Seanad debates

Wednesday, 24 June 2015

Consumer Protection (Regulation of Credit Servicing Firms) Bill 2015: Second Stage

 

10:30 am

Photo of John GilroyJohn Gilroy (Labour) | Oireachtas source

I welcome the Minister of State, my constituency colleague, to the Chamber. I also welcome Senator O'Brien's thoughtful and measured contribution, articulated in his normal coherent and clear style. However, I am a little disappointed with regard to his comments, which may surprise some people. He seemed to suggest that the legislation was constructed to satisfy the concerns of the financial industry. Let us consider some of the publications which came before the Joint Committee on Finance, Public Expenditure and Reform during pre-legislative scrutiny. They clearly outline in a transparent way most of the questions laid out by the very actors who we are seeking to regulate. The suggestion that there has been a lack of transparency in the process is probably the complete opposite to what I sense in this legislation. It has been outlined publicly in a public document and we can see the contributions and concerns of named companies, including Mars Capital, FLAC, Vivier Mortgages and the Irish Debt Securities Association. These are the agents we seek to regulate. They have all clearly laid out what they are seeking. We can compare clearly what those agents seek and what is in the Bill. If anyone can demonstrate to me that there has been a lack of transparency, they will have done a good job in the public interest.

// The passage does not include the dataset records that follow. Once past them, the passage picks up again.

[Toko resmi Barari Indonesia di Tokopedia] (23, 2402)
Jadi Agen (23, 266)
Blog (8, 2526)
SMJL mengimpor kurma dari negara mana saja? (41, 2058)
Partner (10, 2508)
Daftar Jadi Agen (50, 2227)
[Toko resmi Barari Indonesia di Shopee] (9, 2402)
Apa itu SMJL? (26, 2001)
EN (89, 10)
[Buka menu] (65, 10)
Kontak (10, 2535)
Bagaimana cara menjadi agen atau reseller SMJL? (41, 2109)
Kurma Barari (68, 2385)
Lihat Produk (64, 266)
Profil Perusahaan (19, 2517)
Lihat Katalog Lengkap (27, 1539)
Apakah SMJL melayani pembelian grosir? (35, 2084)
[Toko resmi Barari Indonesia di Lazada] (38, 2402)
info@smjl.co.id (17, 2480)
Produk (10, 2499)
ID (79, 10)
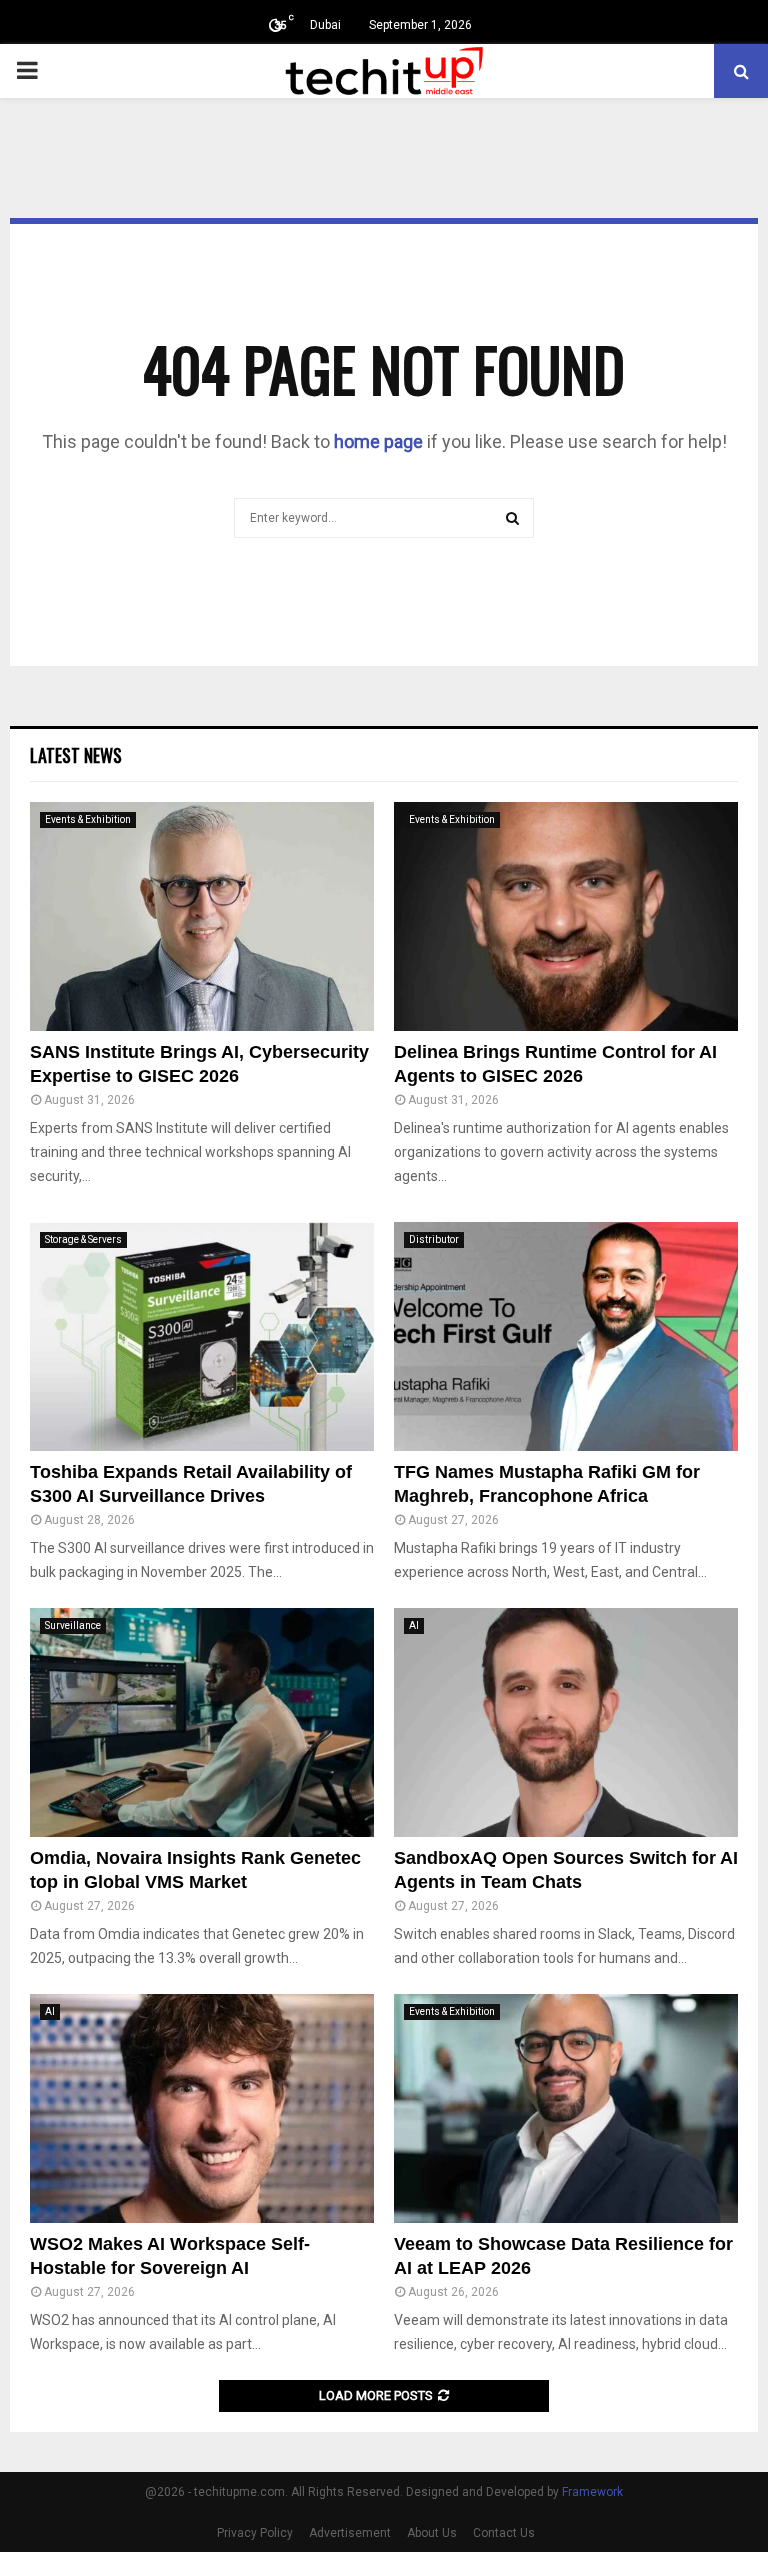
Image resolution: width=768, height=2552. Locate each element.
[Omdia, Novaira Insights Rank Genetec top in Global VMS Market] (202, 1722)
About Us (432, 2533)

This legislation is a welcome development. It has been the topic of much comment and concern in recent times. We have heard this articulated in the media and through consumer organisations. The sale of loans has a tendency to create uncertainty and concern among borrowers. While it is commonplace in other countries, it is a relatively recent phenomenon in Ireland. Up to now, borrowers in Ireland have had a reasonable expectation that they would continue to deal with the people who lent them money, that is to say, the financial institutions from which they borrowed the money. Our domestic lenders are bound by the Central Bank of Ireland codes but up to now the so-called unregulated financial institutions have not been. While borrowers from unregulated financial institutions have access to the courts, up to now they have not had access to the Financial Services Ombudsman, whose role is central in resolving disputes and complaints between customers and the lending institutions. Many of the unregulated financial institutions have agreed to accept the voluntary code of the Central Bank of Ireland. This voluntary code is a form of compliance, although it is not enforceable.

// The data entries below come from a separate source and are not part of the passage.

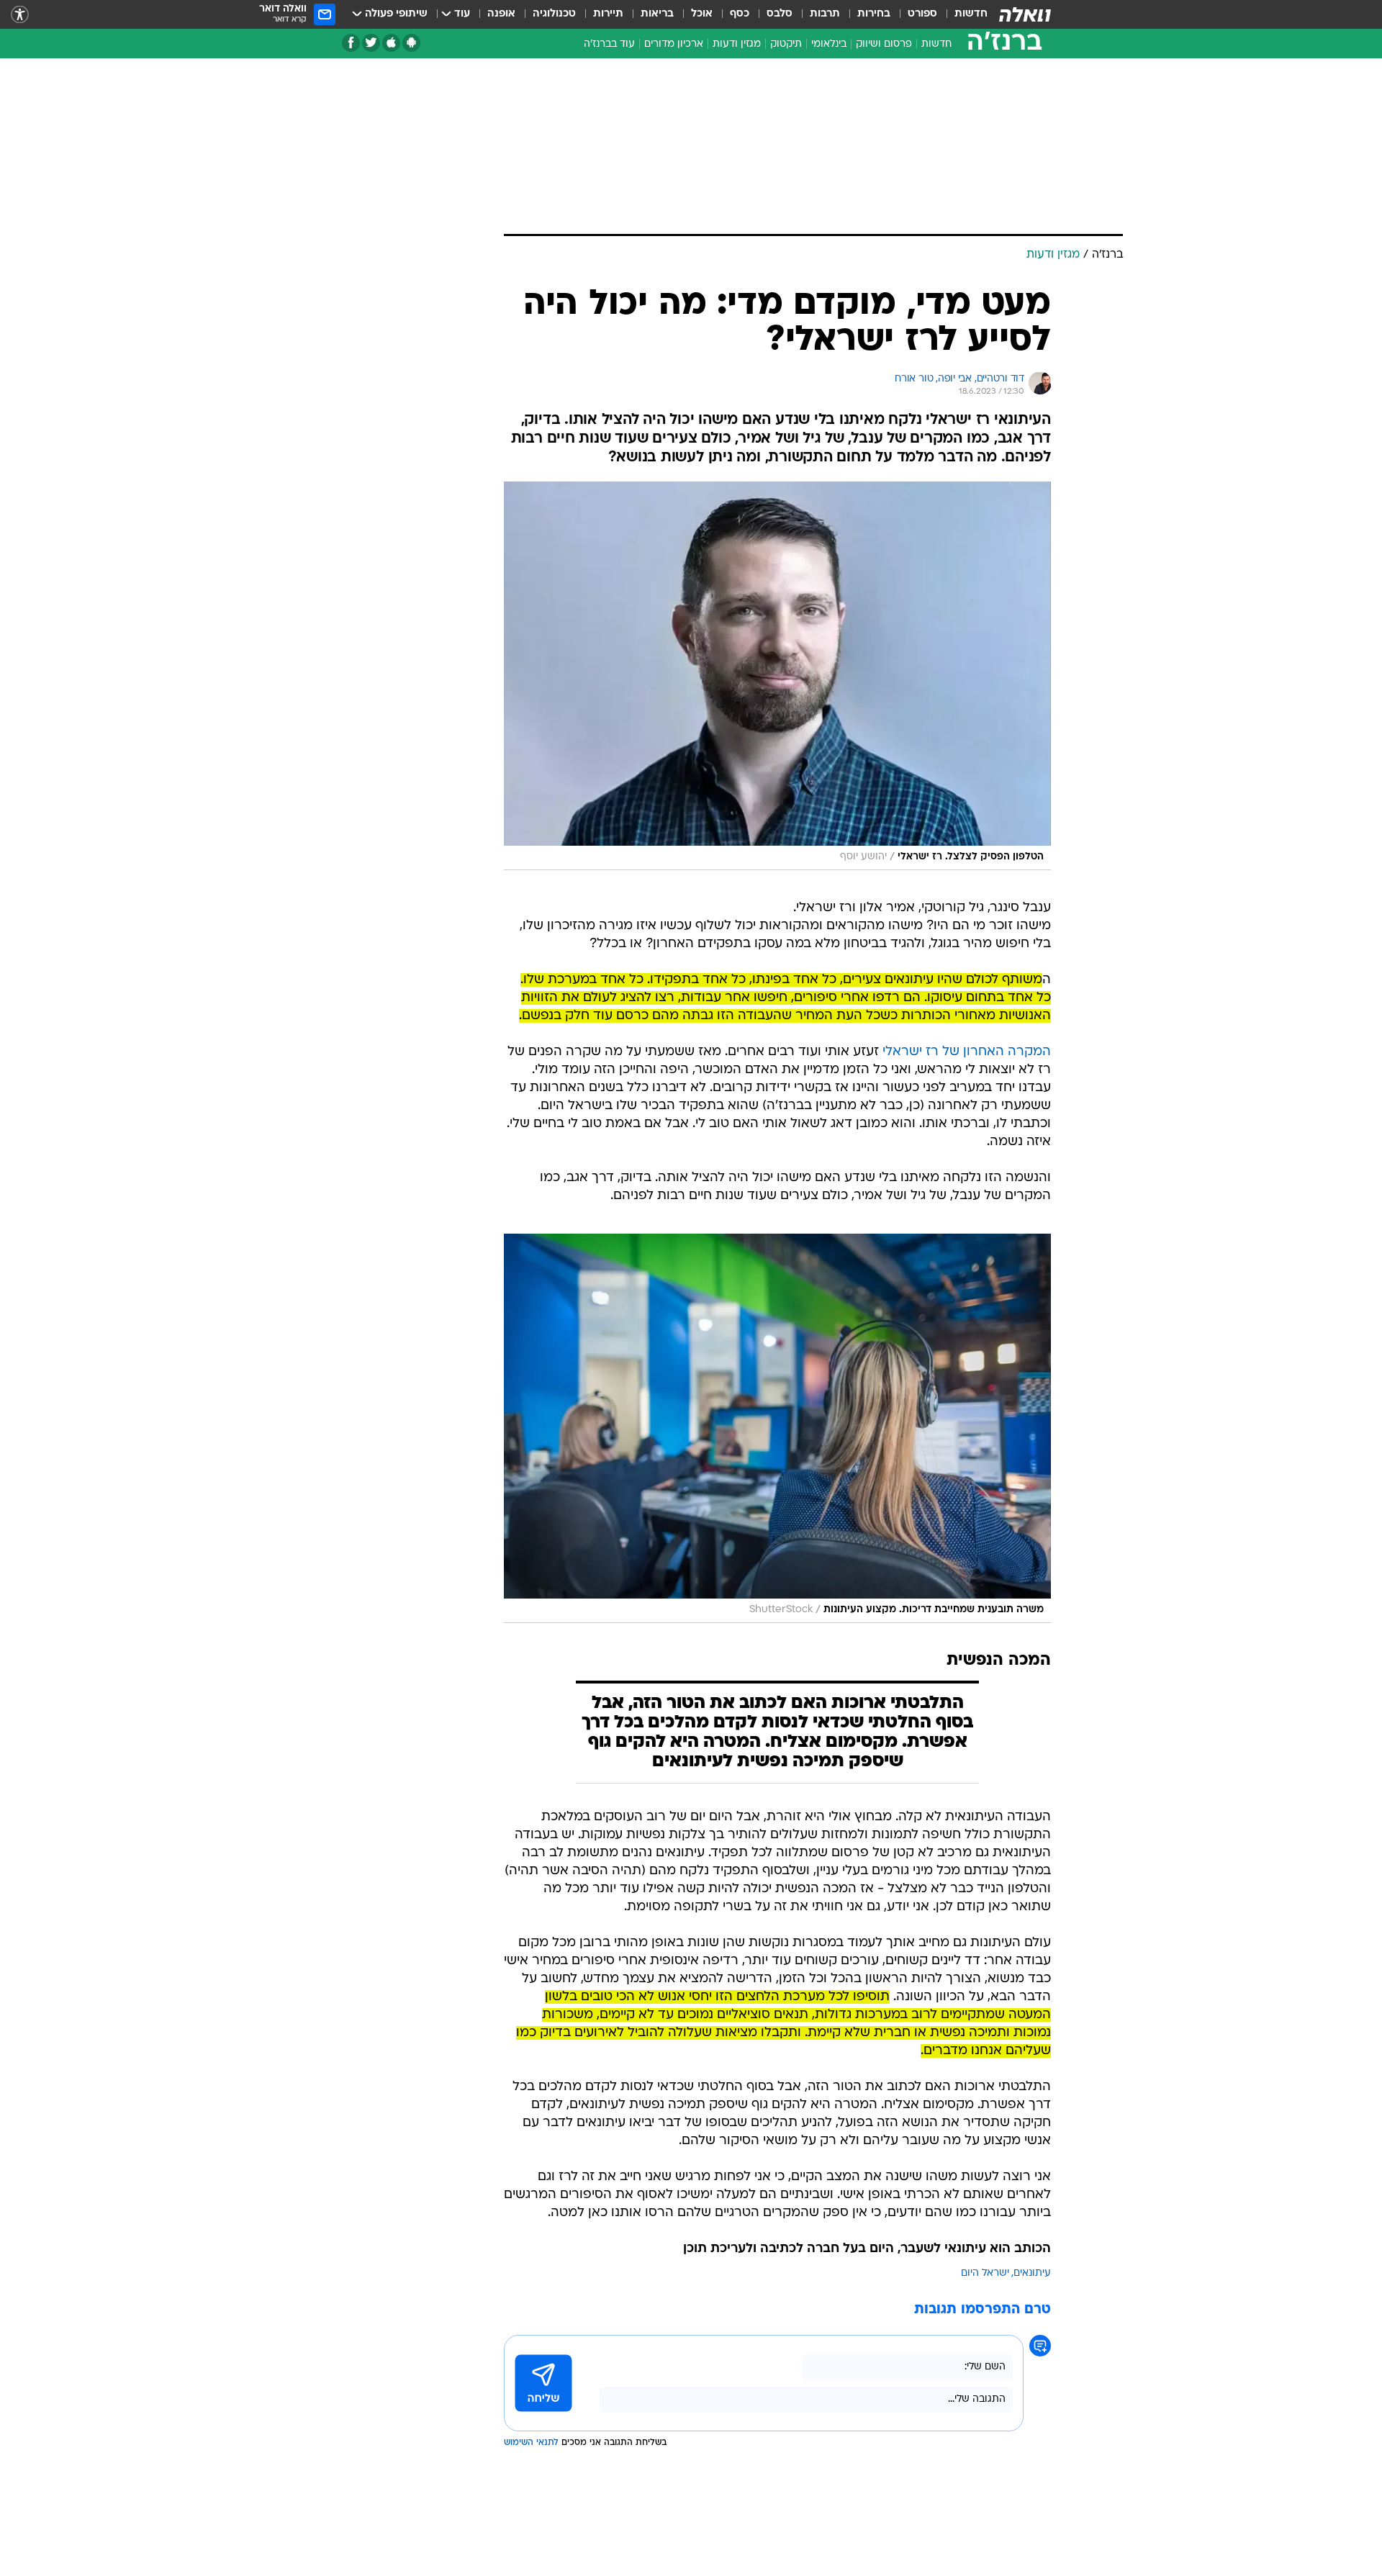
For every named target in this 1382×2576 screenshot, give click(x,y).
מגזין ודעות (737, 44)
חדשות (971, 14)
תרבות (825, 14)
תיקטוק (786, 44)
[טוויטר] (371, 43)
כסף (739, 14)
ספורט (922, 14)
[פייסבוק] (351, 43)
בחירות (873, 14)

I suggest that relying on the goodwill of international and mobile investors is not the most prudent course of action. We have seen a stark example of this in the past week with the owners of Clerys. They have strictly abided by the letter of company law but have shocked everyone with their ruthless application and disregard of the spirit of that law. This is probably the first time we have seen international asset strippers arriving into the country to make a pure clear profit only to be gone as quickly as they came while using our laws to their advantage. It is not the most prudent course of action to rely on the voluntary goodwill of financial institutions. The Consumer Protection (Regulation of Credit Servicing Firms) Bill 2015 gives statutory protection to customers and will prevent this type of asset stripping. It will go a long way towards reassuring customers that their loans and the conditions under which the loans were borrowed will retain the protection they have enjoyed up to that point.

Before the economic implosion on a global scale we saw how the financial markets in the Americas, and the United States in particular, had securitised or bundled up various financial products, for example, life insurance policies, sub-prime mortgages and other financial instruments and derivatives, before selling them on in the secondary market. In many ways this was the cause of the great crisis that has visited us in the past decade. Does this Bill speak to any of those concerns in respect of financial institutions which might be tempted to securitise other products, including some of our non-performing mortgages in arrears?

My second question for the Minister relates to credit union loan books being sold. I was unaware of this practice or if I was, I had not given it much thought. I do not imagine many people in the country are aware of this. Will the Minister of State inform the House how prevalent is this practice in the country? Is it something we are likely to see more of?

Senator O'Brien made a reasonable point. He asked why people in mortgage arrears are not allowed to buy their mortgages, while multinational companies are allowed. Is this anything to do with the fact that people who find their mortgages being sold on are, by definition, in arrears and do not have access to capital to buy them? Where can these people raise the capital if their primary asset is in trouble already? Is that one of the reasons, or is it simply utilitarianism, that is to say, it is simply too difficult to administer? If this were the case, it would be unacceptable. Perhaps the Minister of State might comment on those points.

We look forward to discussing the sections of the Bill in detail. I presume the Minister, Deputy Noonan, will come to the House when the Bill is before us again. I look forward to further engagement. I also look forward to hearing details of the Opposition amendments to strengthen the provisions. Senator O'Brien, in particular, has referred to this. We look forward to discussing those at length at that Stage.